This lab consists of an adaptation of the previous labs highlighting the complete signal processing chain and that includes both analog and discrete-time filters. Students are motivated to understand that although two filters have the exact same frequency response magnitude, the output wave may look different because of the phase response of the filters, for example if one filter is linear-phase, and the other is minimum-phase. Then, students are also motivated to understand why different waveforms at the input of the STM32F7 Kit appear as pure sinusoids at the output of the Kit for different frequencies.
## LAB 04
**Lab Summary:** Measuring the frequency response of a moving average filter that is implemented and running in real-time on the STM32F746G Discovery board using different (recursive and non-recursive) but equivalent difference equations.

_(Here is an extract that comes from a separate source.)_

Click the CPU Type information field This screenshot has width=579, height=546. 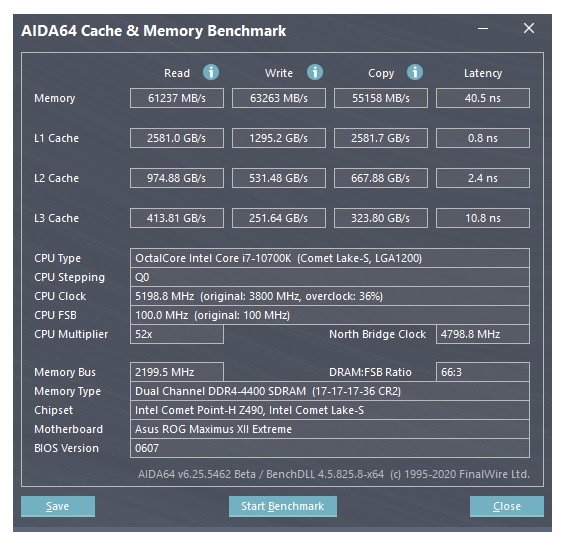click(330, 258)
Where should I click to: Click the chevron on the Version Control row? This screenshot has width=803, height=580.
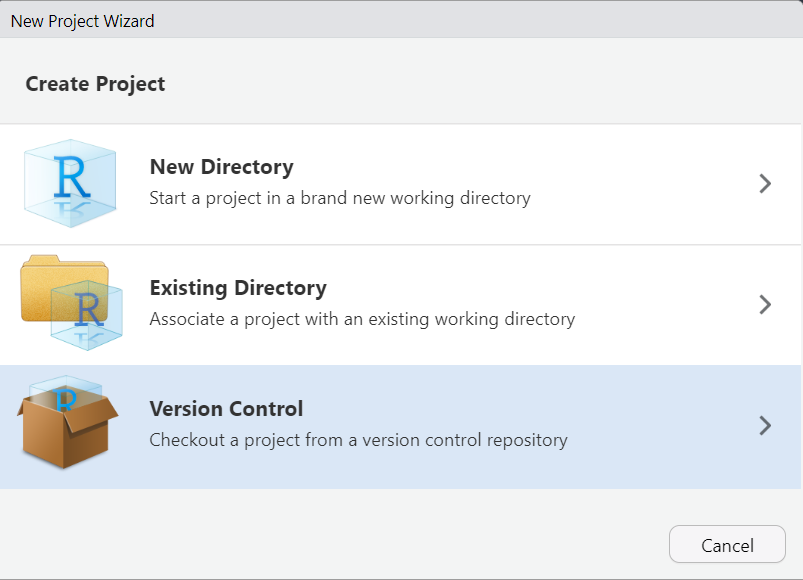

![Lab 04](https://github.com/Anibal-Ferreira/U.Porto-version-of-DSP-Education-Kit/blob/main/LAB_04/TEK0001_sm.png)

This lab is a simplified and adapted version of the original ARM “LAB 3 -Finite Impulse Response (FIR) Filters” that is included in the original ARM Module_6/Lab/ folder. The lab introduces FIR filtering using as a baseline a moving average filter of length 5, and motivates the experimental assessment of the frequency response of this and other FIR filters running in real-time on the STM32F746G board. 
## LAB 05
**Lab Summary:** Experimental determination of the frequency response of FIR and IIR comb filters running in real-time on the STM32F746G Discovery board.

![Lab 05](https://github.com/Anibal-Ferreira/U.Porto-version-of-DSP-Education-Kit/blob/main/LAB_05/Picture2_sm.png)

This lab is a continuation of the previous lab and has been adapted to highlight the different types of comb filters (FIR, IIR, and general) and to emphasize that their theoretical and practical frequency responses are consistent with the Z-domain analysis of those filters. Aspects of special interest are the effects of poles (in terms of peaks in the frequency response magnitude), and the effects of zeros (in terms of valleys in the frequency response magnitude).
## LAB 06
**Lab Summary:** Evaluation of the DMA operation and conclusion on its advantages and differences to interrupt-based transfer of individual samples. Evaluation of the graphical representation capabilities of the STM32F746G board and LCD.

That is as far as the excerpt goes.